[Seattle P-I]
Thursday, September 5, 2002
MARIANNE MEANS
Bush-Hoover comparison was an insult to Herbert
Marianne Means' column comparing George Bush with Herbert Hoover ("Bush must change economic course," Aug. 27) does that president a disservice. Hoover, I mean.
No matter the verdict of history, or hindsight, as a former secretary of the Commerce Department and a student of government, Hoover was capable and prepared when he entered office. He was presented with an economy that lacked the market controls we have today and in which the federal government played a much smaller role than it has since.
The learned scholars whom Means cites will have to agree that Franklin Roosevelt's initial platform was not so dissimilar to Hoover's. FDR's New Deal was invented some time after he took office.
"Gee-Dub," on the other hand, was prepared neither by training nor intelligence. He was handed a strong, stable economy, one that has simply not been able to withstand the hammering his obtuse policies and boardroom deals have inflicted on it.
Allowing oil companies and energy traders like Enron full run of the field for two years extracted untold billions from consumers and businesses alike, and threw long-term planning into confusion. Power, transportation and consumer's disposable income all felt the bite. The airlines, for example, were already in trouble from this cause prior to 9/11.
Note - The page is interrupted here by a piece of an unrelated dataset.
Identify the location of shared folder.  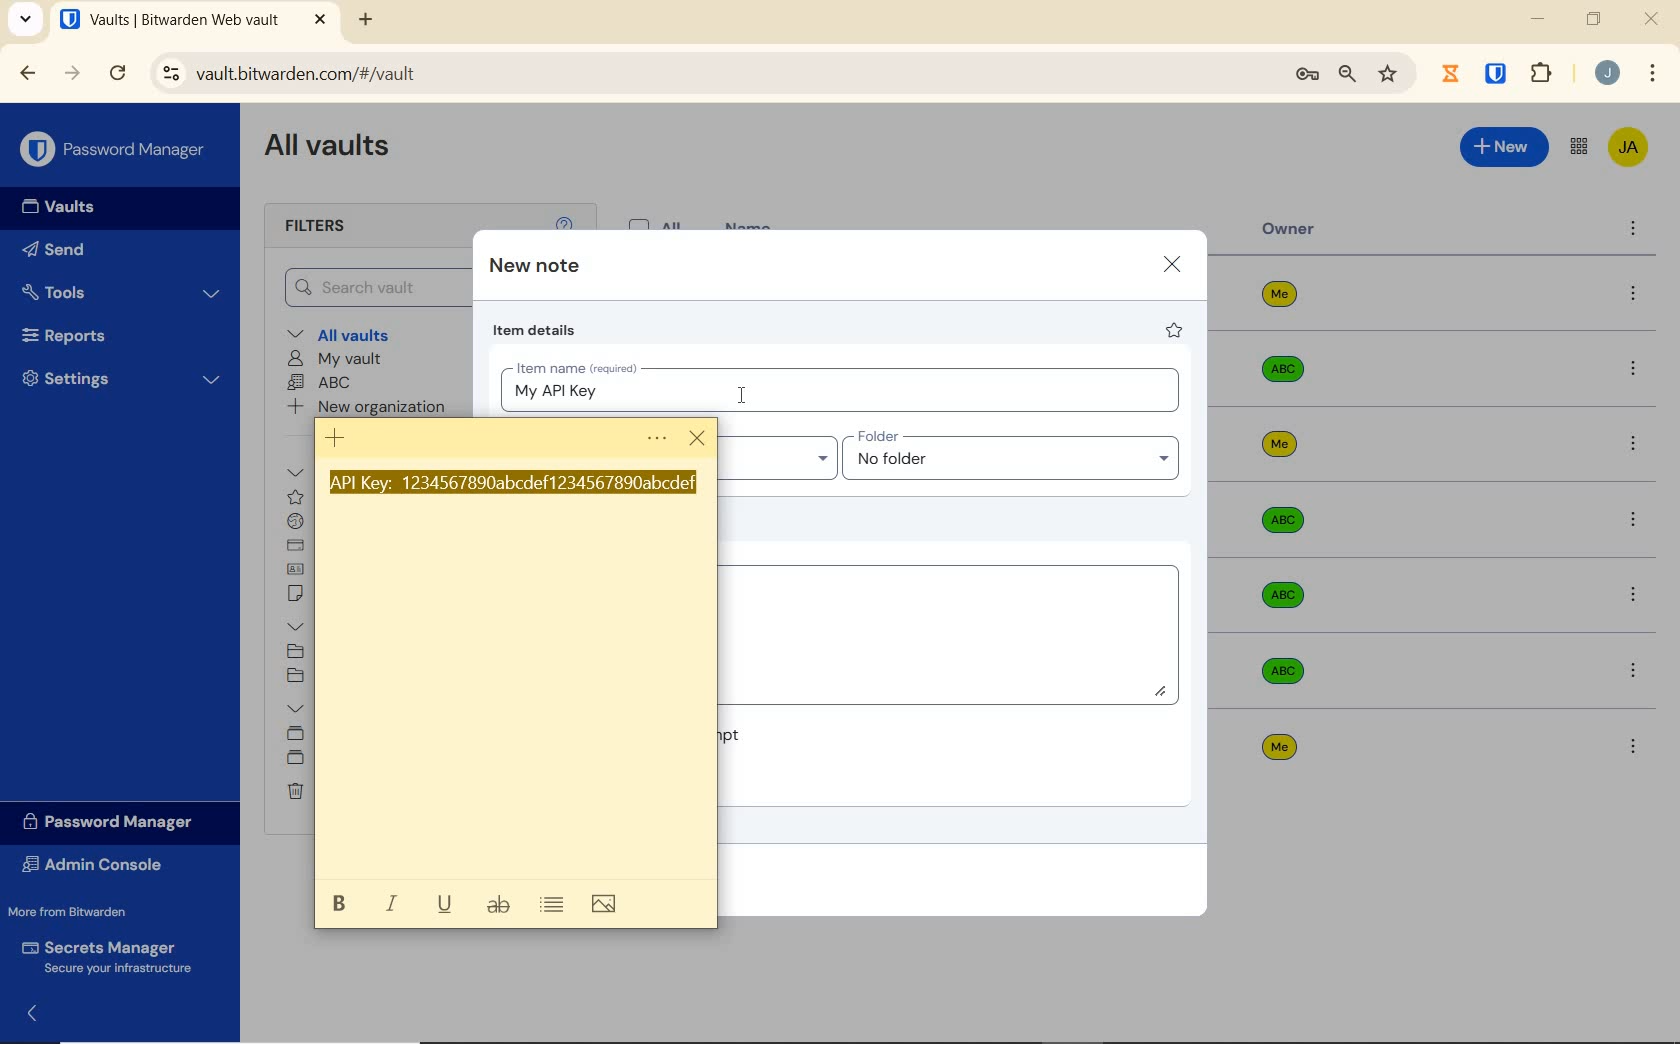
(298, 761).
Then he pushed through tax breaks for the wealthy, a scheme advertised as an economic stimulus. The result instead has been a drag, creating deficits out of surpluses, leading to higher interest rates in the future and withdrawing significant government demand from the market.
Means is right when she implies stagnation and recession will be the result of Bush's continued political favoritism and intransigent addiction to tax cuts. She is wrong to ascribe to him the purpose and principle that motivated Herbert Hoover.